Patience helps overcome discouragement. "Patience is the capacity to welcome difficulty when it comes, with a spirit of strength, endurance, forbearance, and dignity rather than fear, anxiety, and avoidance," states author Norman Fischer. Without patience people are more likely to give in and give up. An example of someone who used patience to succeed is that of Michael Imperioli, an American actor and screen writer: “When I went to acting school I thought that in a couple of months I’d start working on TV and be making all kinds of money – I was that naive. It was four years before I got a part in a play, which didn’t pay any money, and then another four years after that before I started making a living. If I had known how long it would take, I don’t know if I would have done it.” Additionally, it’s worth noting that while Imperioli was waiting to “make it” as an actor he worked away quietly and patiently at jobs such as busboy, waiter, bartender and cook. Patience combined with persistence empowered him to evade discouragement. All too often, life fulfilment, happiness and success eludes many people, not because they are lacking in talent or knowledge but because they are lacking in patience.

Patience is vital to spiritual growth. This is something taught both in the bible as well as in the writings of saintly women and men. Consider these biblical statements: 

• Isaiah 40:31 - "They who wait for the Lord shall renew their strength, they shall mount up with wings like eagles, they shall run and not be weary, they shall walk and not faint.

• James 5: 7-8 - "Be patient, then, brothers and sisters . . .See how the farmer waits for the land to yield its valuable crop, patiently waiting for the autumn and spring rains. You too, be patient and stand firm."

• 1 Thessalonians 5:14 - "Encourage the timid, help the weak, be patient with everyone."

• Psalm 37:7-8 "Be still before the Lord and wait patiently for him; do not fret when people succeed in their ways, when they carry out their wicked schemes.

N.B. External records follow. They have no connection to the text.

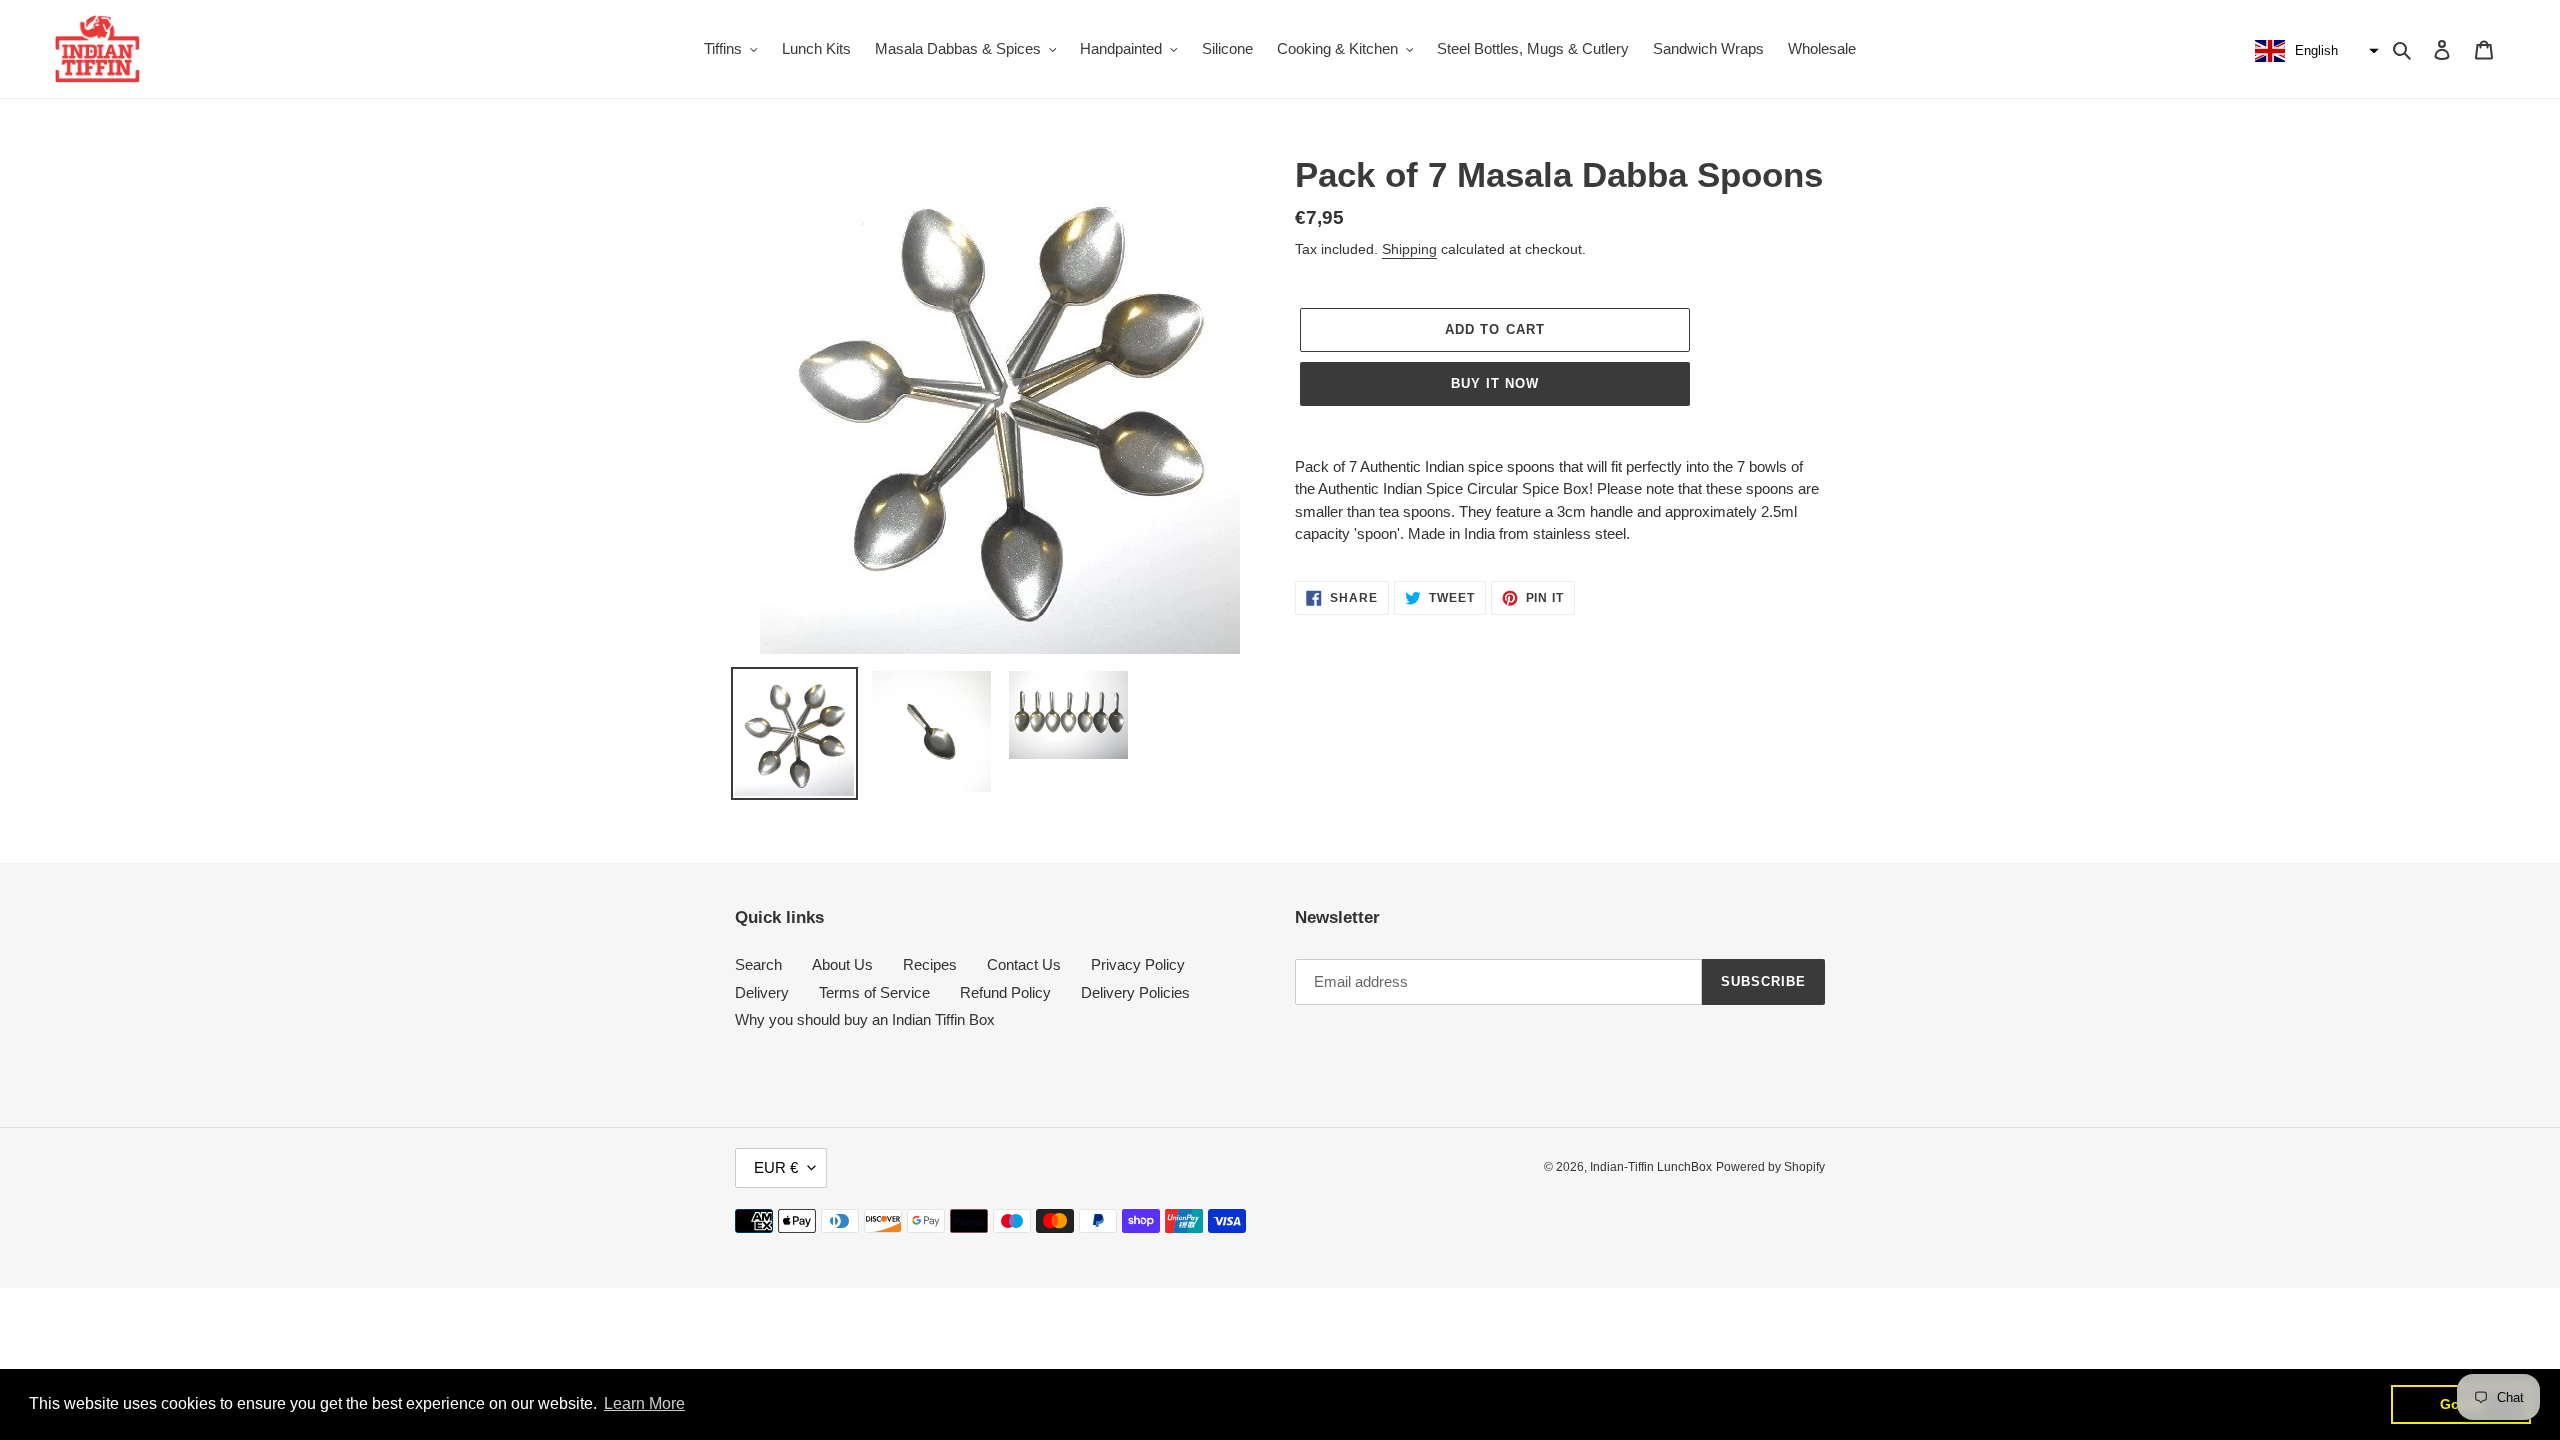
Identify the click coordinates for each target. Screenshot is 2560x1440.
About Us (842, 964)
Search (758, 964)
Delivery (762, 992)
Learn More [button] (644, 1403)
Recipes (930, 964)
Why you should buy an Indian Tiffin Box (865, 1019)
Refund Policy (1005, 992)
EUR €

Refrain from anger and turn from wrath; do not fret - it leads only to evil."

• Proverbs 15:18 - "A hot-tempered person stirs up conflict, but the one who is patient calms a quarrel."

Also, consider these insights from spiritually advanced individuals such as:

• Augustine - "Patience is the companion of wisdom."

• Thomas Aquinas - "Patience is one of the humble, workaday virtues; but it is, in a real sense, the root and guardian of all virtues, not causing them, but removing obstacles to their operation. Do away with patience and the gates are open for a flood of discontent and sin."

• Peter Marshall - "Teach us, O Lord, the disciplines of patience, for to wait is often harder than to work."

• A. W. Tozer - "What then are we to do about our problems? We must learn to live with them until such time as God delivers us from them…we must pray for grace to endure them without murmuring. Problems patiently endured will work for our spiritual perfecting. They harm us only when we resist them or endure them unwillingly."

Patience is a wise response to life. 

Author and psychologist Gregory L. Jantz, Ph.D., states that life is constantly challenging in so many ways. "People can be mean, cruel, and hurtful. Circumstances can be sudden, unpredictable, and damaging. We may feel as if we live under siege from something or someone most of the time. In response, you could go around getting angry and engaging in battle over every slight and unfair circumstance. You can be quick to anger and ready to explode. But remaining in full battle mode is not a wise way to live your life. It produces incredible stress, alienates the people around you, and distorts your ability to enjoy and appreciate life."

So, the wise and skilful way to deal with life's frustrations is with an abundance of patience.